How to get started in domain name investing
To get started, all you need to do is register with a domain name provider like Godaddy and buy the name you’re interested in. For domains that are not yet registered, you can pick up a domain name for as little as $10. But for domains that are owned by other people, you can pay up to millions of dollars. Which I guess is the whole point of this alternative asset!
Key terminology
- Domain - A web address or URL (Uniform Resource Locator) that identifies a website on the internet.
- Domain Investor (Domainer) - An individual who invests in domain names, often generic or dictionary terms, to build a portfolio for resale or monetization through domain parking.
- Domain Parking - A method where domain owners lease out their domains to advertisers, displaying targeted ads on a landing page and earning revenue from visitor clicks (Pay-Per-Click or PPC).
- Primary Market - The market for domain names that have not been previously registered. These domains are available for registration through registrars like GoDaddy.
- Secondary Market (Aftermarket) - A marketplace where registered domain names are bought and sold. This includes auctions and private sales.

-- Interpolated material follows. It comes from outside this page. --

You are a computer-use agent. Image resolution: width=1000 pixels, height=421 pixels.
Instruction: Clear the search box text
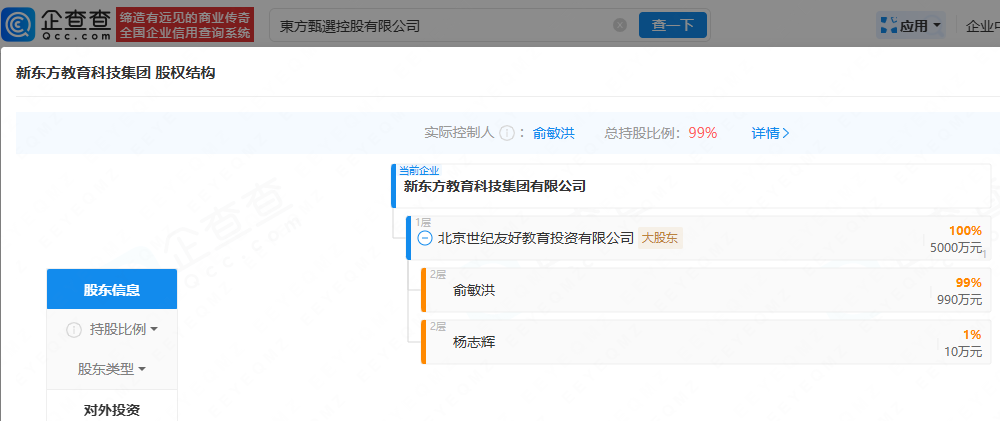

- Registrar - An organization accredited by ICANN that sells domain names to the public. Examples include Namecheap and GoDaddy.
- WHOIS - A protocol used to retrieve contact information for domain owners. It is often used to check the availability of a domain or to contact the owner.
- TLD (Top-Level Domain) - The last part of a domain name, such as .com, .net, or .org.
- ccTLD (Country Code Top-Level Domain) - A TLD specific to a country or region, such as .uk for the United Kingdom or .ca for Canada.
- Domain Flipping - The practice of buying domain names and selling them later at a higher price for profit.
- Domain Appraisal - A service or tool used to estimate the value of a domain name based on various factors like keywords, length, and market trends.
- Domain Broker - A professional who negotiates the sale or purchase of domain names on behalf of clients.
- Escrow - A secure service that holds funds during a domain transaction until all terms are met, protecting both buyer and seller.
- Expired Domain - A domain name that was not renewed by its owner and is now available for re-registration or auction.
- Backorder - A service that attempts to register a domain name as soon as it becomes available, often after it expires.
- Cybersquatting - The practice of registering domain names with the intent to profit from the goodwill of a trademark belonging to someone else. This is illegal under the Anti-Cybersquatting Protection Act (ACPA) in the U.S.
- Domain Tasting - The practice of registering a domain name to test its marketability during a grace period, usually five days, after which it can be canceled for a refund.
- Type-In Traffic - Visitors who arrive at a website by typing a keyword or phrase directly into the browser's address bar, often leading to domains with generic names.
- Direct Navigation - Accessing a website by typing its URL directly into the browser's address bar, bypassing search engines.
And that's it for this guide!
Jason
DISCLAIMER: None of this is financial advice. Finbrain is strictly for educational purposes.